• [TEKST]:

Na ręku cztery piki, pięć kierów, ale same blotki. Trochę lepiej jest w treflach (as, dama i walet) i dwa kara (król raczej coś weźmie). Nie ma się nad czym zastanawiać, tylko czekać co powie partner. Tak wygląda początek licytacji brydżowej. Od tego sezonu elbląscy brydżyści rywalizują w ekstraklasie brydża, po pierwszej serii gier są na szóstym miejscu w tabeli.
Prapoczątków elbląskiej ekstraklasy brydża należy szukać w... Poznaniu. W sezonie 2016/17 RAL Poznań z Bogusławem Gierulskim w składzie zdobył mistrzostwo Polski. W następnym sezonie obowiązywała zasada „bij mistrza”. Rywale RAL-u bili tak skutecznie, że poznańska drużyna spadła do pierwszej ligi.
- W drużynie RAL było więcej chętnych do grania niż miejsc. Spadliśmy z ekstraklasy i zdecydowaliśmy się ustąpić miejsca w drużynie innym – wyjaśniał Bogusław Gierulski, brydżysta i jeden ze spirytus movens elbląskiej drużyny.

• [MATERIAŁ ŹRÓDŁOWY]:

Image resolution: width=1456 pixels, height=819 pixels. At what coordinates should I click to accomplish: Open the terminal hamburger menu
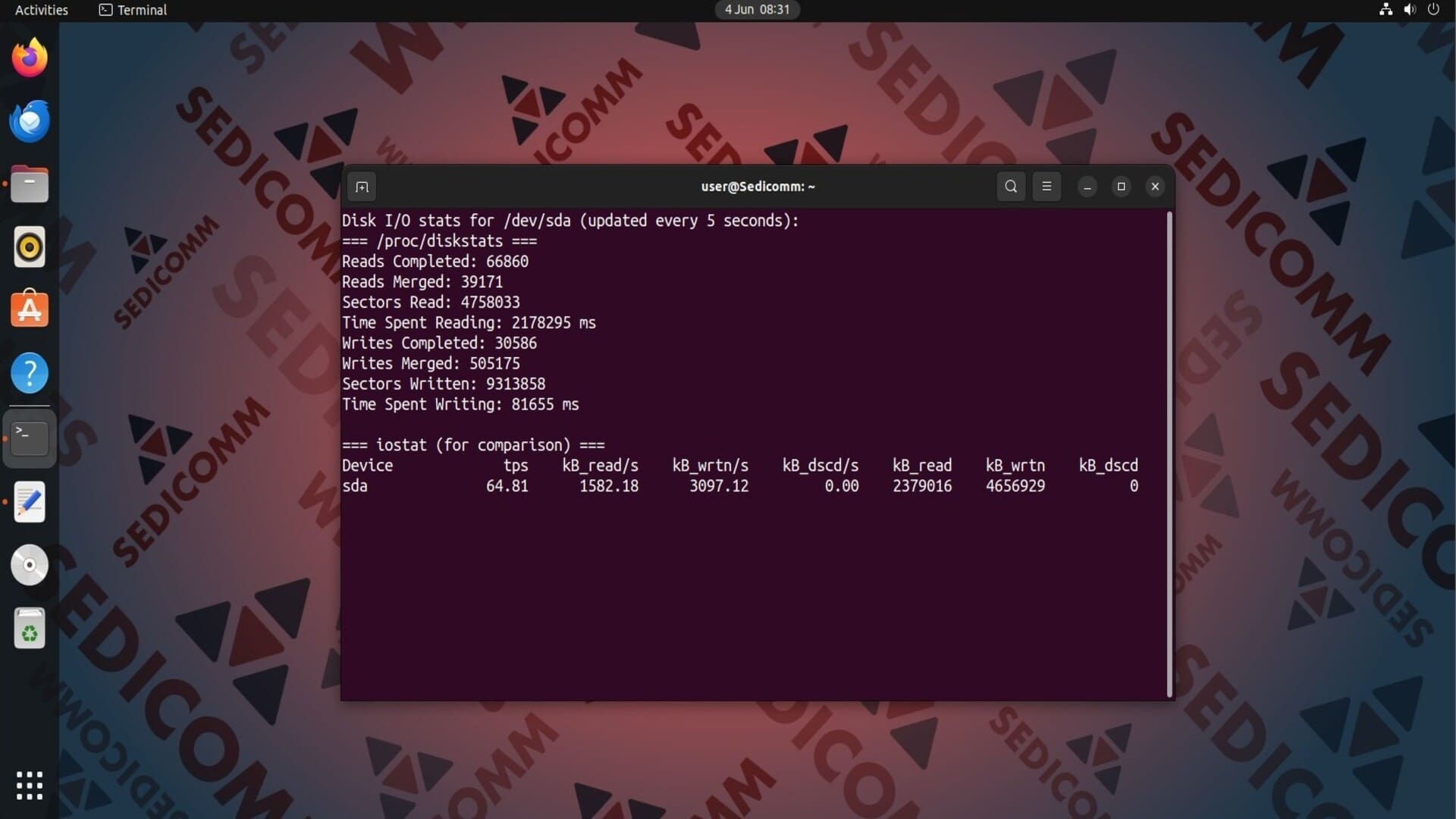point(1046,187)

• [POLECENIE]:
Przepisz fragment tekstu o elbląskich brydżystach, zaczynając od słów „Na ręku cztery” i kończąc po słowach „do pierwszej ligi.”. Podstaw w nim „tytuł mistrza Polski” w miejsce „mistrzostwo Polski”.

• [WYNIK ZADANIA]:
Na ręku cztery piki, pięć kierów, ale same blotki. Trochę lepiej jest w treflach (as, dama i walet) i dwa kara (król raczej coś weźmie). Nie ma się nad czym zastanawiać, tylko czekać co powie partner. Tak wygląda początek licytacji brydżowej. Od tego sezonu elbląscy brydżyści rywalizują w ekstraklasie brydża, po pierwszej serii gier są na szóstym miejscu w tabeli.
Prapoczątków elbląskiej ekstraklasy brydża należy szukać w... Poznaniu. W sezonie 2016/17 RAL Poznań z Bogusławem Gierulskim w składzie zdobył tytuł mistrza Polski. W następnym sezonie obowiązywała zasada „bij mistrza”. Rywale RAL-u bili tak skutecznie, że poznańska drużyna spadła do pierwszej ligi.